I was more intrigued than excited about seeing Sean Lennon at Liverpool University on Saturday evening. That he was a singer-song-writer in his own right (or "write", as his father once punned ) was of more interest to me than any superficial concerns about family resemblance or inherited musical influence.
However, a reminder of his father's fate & its consequences for his family was evident as the audience filed outside the venue. Normally, "security" extends to a millisecond of eye contact with the guy on the door. This time, however, there was a double security check, a frisking just outside the venue, followed by the same measure just inside the Stanley Theatre.
A typical gig crowd, the age range being mixed, included a few people belonging to that generation which would have remembered the Beatles before their break-up. Lurking amongst this element of the audience was Peter Grant, erstwhile rock reviewer for the Liverpool Echo, & its sister paper, the Daily Post. In contrast to most critics, Grant told anyone who would listen how much he was looking forward to the gig. My initial surprise at this sentiment quickly gave way to the realisation that it is almost heretical for any measured, let alone hostile, pieces on anything Beatle related to be filed for the local media; why slaughter the cash cow, the thing that draws in the tourists each year to the increasingly tacky Matthew Street Festival?
After two numbers, Lennon, visibly hesitant at the thought of breaking the ice at this symbolic gig, stumbled into speech.
"Um, well, hello," he ventured.
The crowd's response was instantly warm & welcoming.
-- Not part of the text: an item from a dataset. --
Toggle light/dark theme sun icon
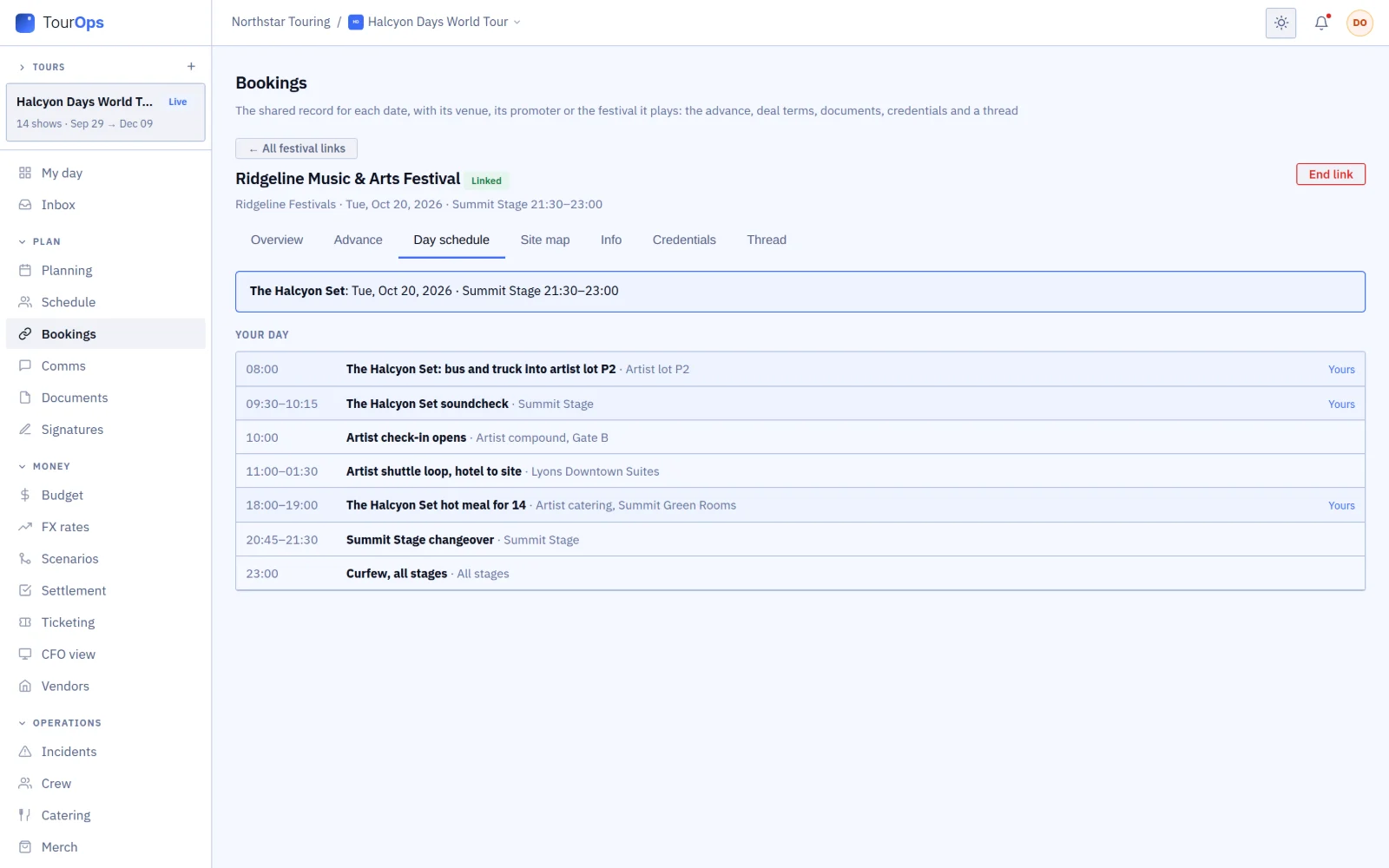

Appreciative calls from the audience punctuated the 90 minute set. At one point, Lennon smiled & apologised, "I hear what you say, but I can't really understand you!"
His accent was pure Manhattan, yet his vocals did evoke his father on the "White Album". As for appearance, the shoulder-length hair & beard suggested Lennon Snr. circa 68/69. His sartorial attire, however,recalled the early Beatle period, when suits were still "de rigeur". References to his father were brief. It was enough that he was playing this city, a statement in itself.
Yet he did refer to it in a typically leftfield Lennon way when expressing his nerves at playing Liverpool, "seeing as my dad grew up here, if you didn't know."
The suffix in the comment drew much laughter from the audience, like a well-received punchline to a joke. Lennon, hitherto relatively tense & cautious, visibly loosened up. He even joked with the crowd about his out of tune acoustic guitar; as a guitarist, he displayed a dexterity which would have eluded You Know Who.
Aside from a cover of an obscure T-Rex track, the set consisted of his own material, which owed just a little to his father's style. What I found heartening was the fact that no-one in the audience called out for any of his father's songs. It was a reflection of this audience's musical maturity.